7. If you’d like to incorporate hot wax into your activities, only use soft paraffin candles. Harder candles have a much higher melting point and can cause blisters or burns.

8. Wooden clothespins and clamps found in office supply stores can work well as erotic clamps. Clamping does tend to shut off blood circulation, so be very careful using them. Most experts say that any clamp placed on a human body should only be left for a couple of minutes. This depends on the strength of the clamp and where it is placed, so use caution.

9. Bondage has its own set of rules. Any form of bondage should be performed only with extreme caution, and only after you have practiced with your partner in at least two other BDSM activities. Never tie a person so tight that blood circulation is cut off in any way. Never leave a bound person alone, especially if you are using a gag. Gags can accidentally choke a person to death in a matter of minutes. You should always be able to free someone bound within one minute.

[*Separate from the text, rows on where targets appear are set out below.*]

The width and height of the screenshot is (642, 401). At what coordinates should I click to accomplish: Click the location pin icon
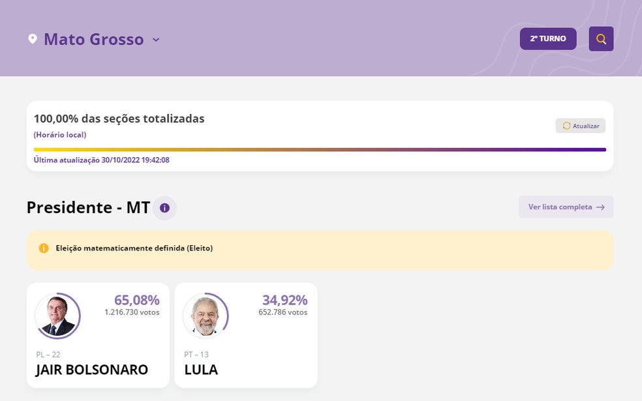[33, 39]
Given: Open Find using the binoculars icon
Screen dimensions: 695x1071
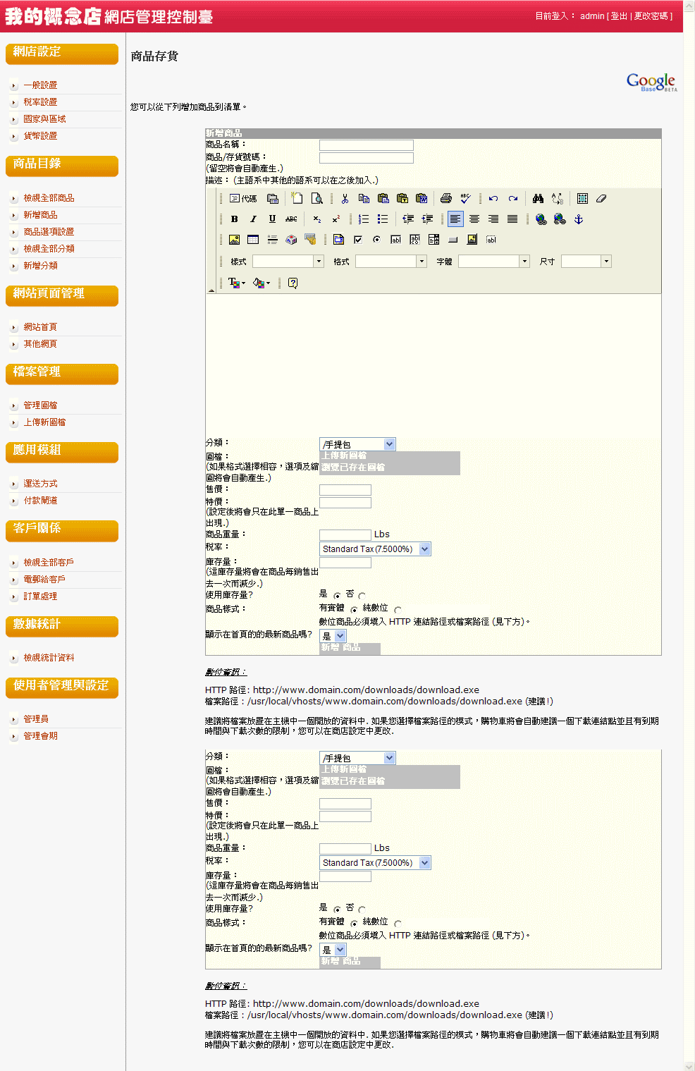Looking at the screenshot, I should click(x=538, y=199).
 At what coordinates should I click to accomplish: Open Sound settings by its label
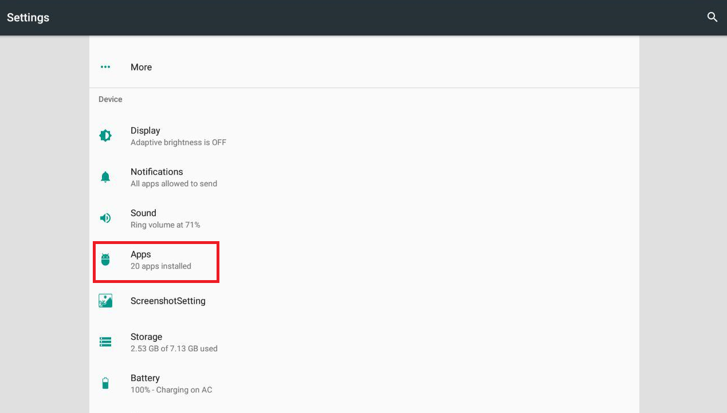pyautogui.click(x=143, y=213)
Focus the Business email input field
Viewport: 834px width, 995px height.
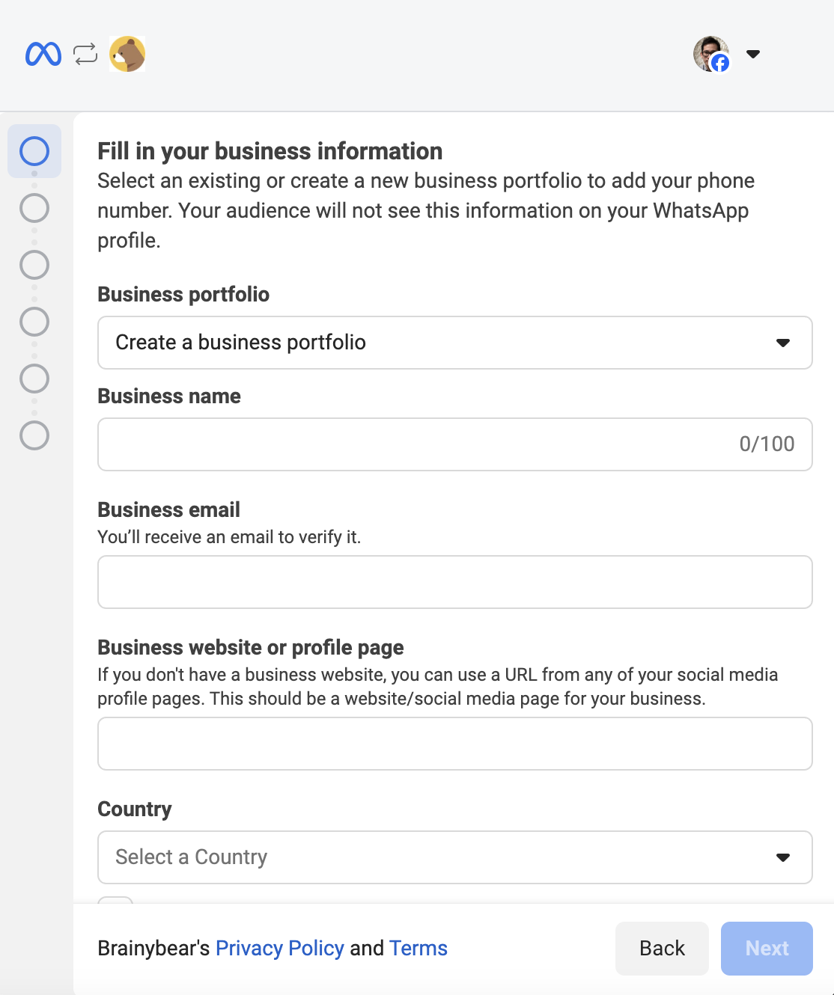(455, 582)
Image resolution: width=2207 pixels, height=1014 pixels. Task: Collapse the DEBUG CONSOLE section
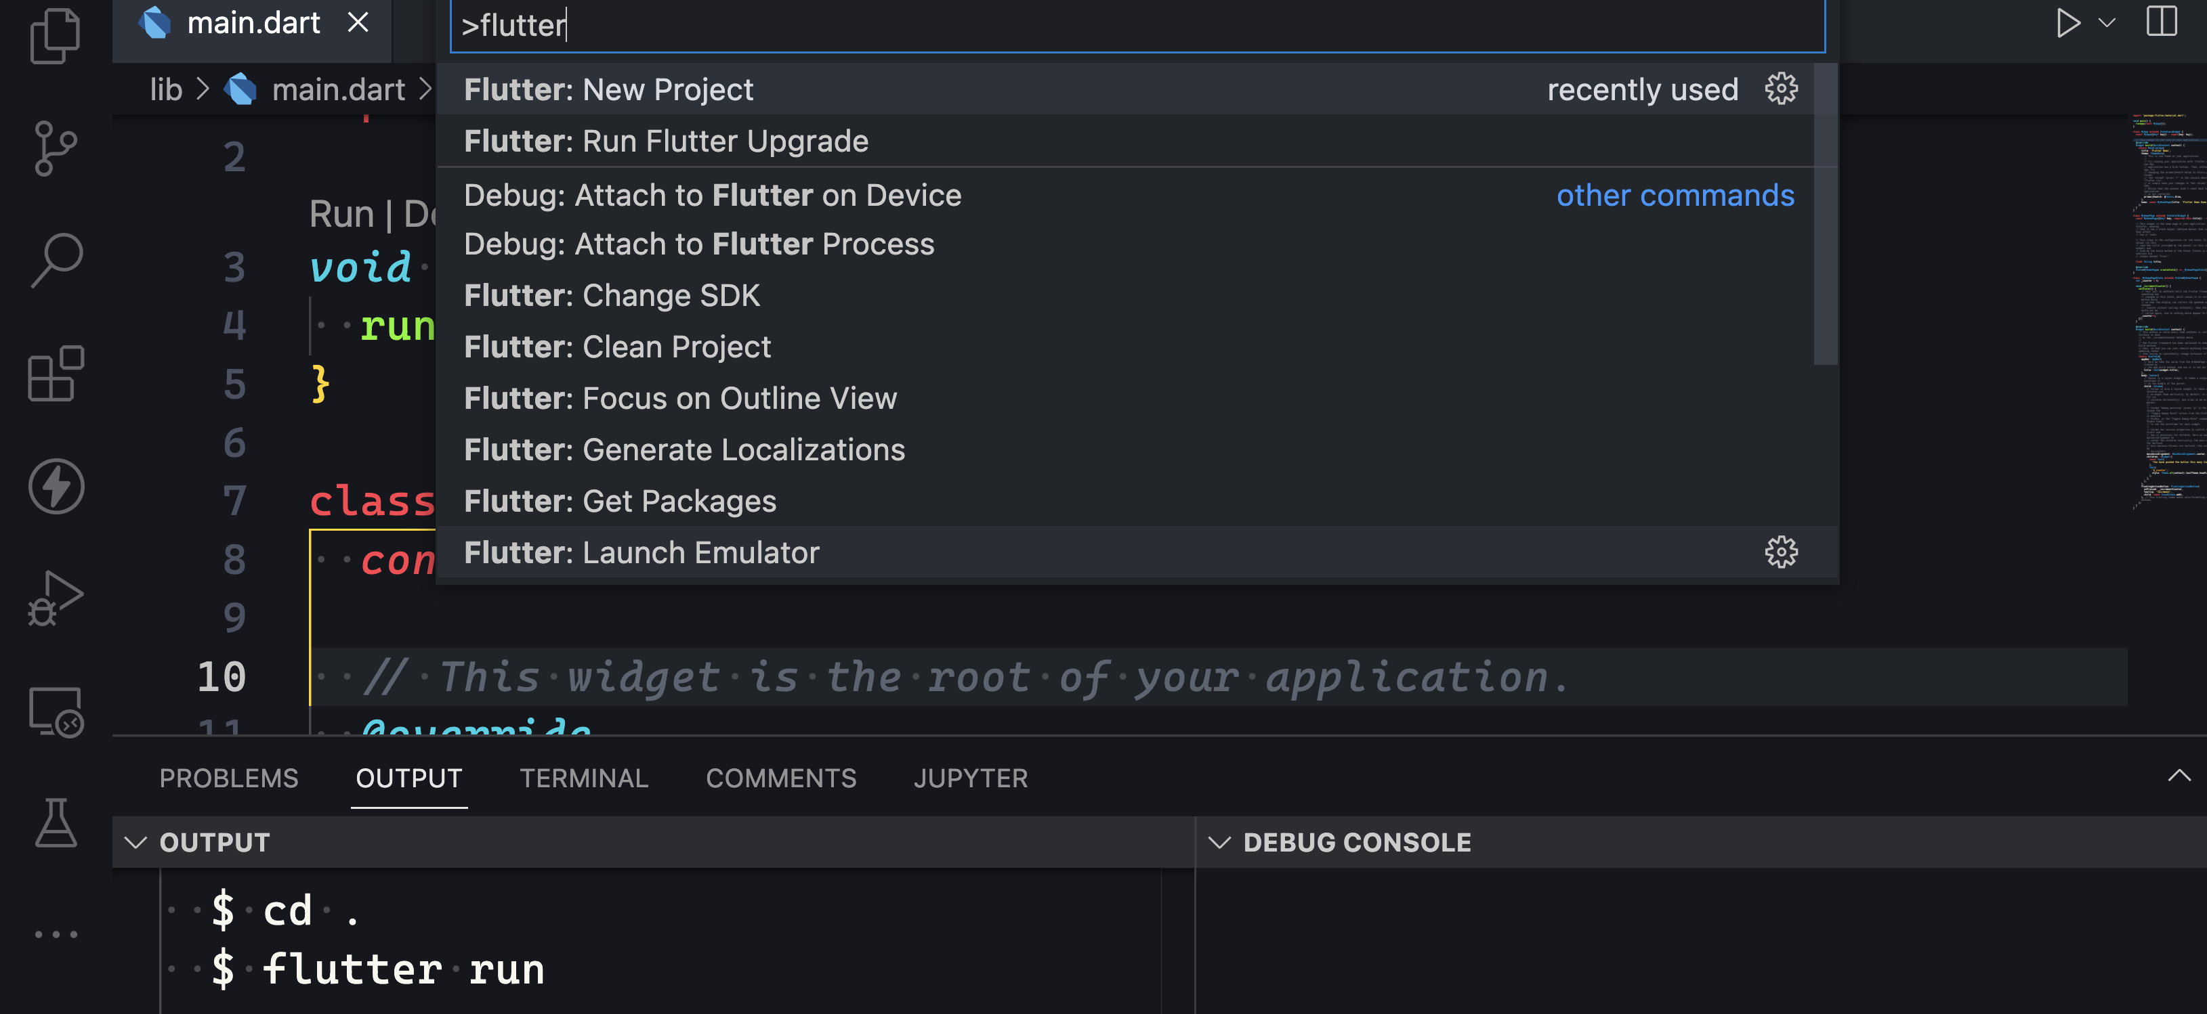coord(1220,842)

10. Have at least one or two Safe Words. Some people use the colors of a traffic signal: Green, Yellow, or Red to tell their partner if things are OK, or getting a little overwhelming, or if the activity needs to STOP If a person is gagged, sometimes an agreed upon gesture, like a double hand squeeze, can tell your partner to stop.
After your BDSM session, have a time set up where you can discuss it together. Be open about what did or did not work for you, so that the next time your play can be even better!


NOTE:
The advice in this column is the opinion of the writers and is not intended as a
substitute for medical or psychological treatment from a health care professional.